Comey suggested that Clinton would have been perceived as an “illegitimate president” had he concealed the restart and Clinton had won.

Christie, now an ABC contributor, served as the U.S attorney for New Jersey from 2002 to 2008. Comey held the same post from the Southern District of New York from 2002 to 2003, then became the U.S. deputy attorney general from 2003 to 2005.

The federal investigation focused on Clinton’s use of a private email server while secretary of state. Comey concluded in July 2016 that Clinton had been “extremely careless” in her handling of classified material but recommended the Justice Department not pursue criminal charges.

“We're not supposed to care about politics as prosecutors. But what we find out from his interview … that Jim Comey did care about politics. It is so depressing as somebody who spent seven years in the Justice Department trying to make sure it worked the right way,” Christie also tweeted Sunday.

“What he's proving in his interview is that the president may have been right to fire him. Don't agree with how it was done, but in the interview Jim Comey is acknowledging that he took into account politics in making investigative decisions. And that breaks all the rules.”

Comey, in the interview aired Sunday, defended his handling of the Clinton case and made clear he wrestled with the decision to reveal the case was being revisited days before the election. Comey claimed he wasn’t trying to favor one candidate over the other but instead tried to do “the right thing.” In the interview, he also called President Trump "morally unfit" to be president.

The president fired Comey in May 2017, as the federal investigation into whether the Trump campaign colluded with Russia to influence the 2016 White House race heated up, saying he had lost confidence in Comey’s ability to lead the FBI.

The bureau reviewed a copy of Comey's book in advance of its release, set for Tuesday.
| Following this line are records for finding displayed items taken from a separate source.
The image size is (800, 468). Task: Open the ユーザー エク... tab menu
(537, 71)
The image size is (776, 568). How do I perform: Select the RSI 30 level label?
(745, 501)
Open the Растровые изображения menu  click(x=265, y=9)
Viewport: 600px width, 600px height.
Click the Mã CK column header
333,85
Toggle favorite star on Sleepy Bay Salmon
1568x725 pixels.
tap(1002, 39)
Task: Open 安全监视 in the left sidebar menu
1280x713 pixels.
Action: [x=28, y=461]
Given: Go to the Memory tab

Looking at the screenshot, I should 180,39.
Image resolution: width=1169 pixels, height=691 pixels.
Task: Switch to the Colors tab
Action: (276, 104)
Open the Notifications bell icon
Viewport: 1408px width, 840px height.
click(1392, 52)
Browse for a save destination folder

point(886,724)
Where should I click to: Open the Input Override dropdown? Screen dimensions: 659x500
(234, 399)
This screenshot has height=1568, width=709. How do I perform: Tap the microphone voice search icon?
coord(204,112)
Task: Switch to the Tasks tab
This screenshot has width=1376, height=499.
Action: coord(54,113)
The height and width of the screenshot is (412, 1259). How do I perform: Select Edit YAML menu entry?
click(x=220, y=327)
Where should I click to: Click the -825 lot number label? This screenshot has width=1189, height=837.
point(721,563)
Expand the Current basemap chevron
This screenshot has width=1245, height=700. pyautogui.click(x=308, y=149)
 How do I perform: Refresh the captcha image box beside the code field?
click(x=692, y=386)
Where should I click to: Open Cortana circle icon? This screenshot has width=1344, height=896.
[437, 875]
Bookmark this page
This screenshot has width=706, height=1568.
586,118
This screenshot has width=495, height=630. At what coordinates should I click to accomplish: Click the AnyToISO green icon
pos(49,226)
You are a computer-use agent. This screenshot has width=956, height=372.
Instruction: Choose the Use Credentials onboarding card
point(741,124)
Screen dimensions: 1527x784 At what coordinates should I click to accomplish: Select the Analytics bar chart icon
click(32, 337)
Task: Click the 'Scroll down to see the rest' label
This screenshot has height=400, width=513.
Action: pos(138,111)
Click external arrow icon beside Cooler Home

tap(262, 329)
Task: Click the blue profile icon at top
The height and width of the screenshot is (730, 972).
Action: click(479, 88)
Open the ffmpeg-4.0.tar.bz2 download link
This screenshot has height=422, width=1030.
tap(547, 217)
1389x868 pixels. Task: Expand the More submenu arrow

“Pursuant to the FBI's Prepublication Review policy, former Director James Comey submitted a draft of his book to the FBI for review.  The FBI reviewed the draft and concluded that none of the FBI information presented fell within a restricted area of disclosure," the FBI said in a statement.

Alan Dershowitz, a Harvard law professor whom Trump now consults, on Monday was also critical of Comey’s comments and actions related to the Clinton investigation and aftermath.

“I really thought he demeaned the FBI by leaking material about unsubstantiated allegations, by trafficing in gossip.”

He also said Comey’s decision to leak to press that the investigation was being reopened, instead of announcing it, lacked “courage.”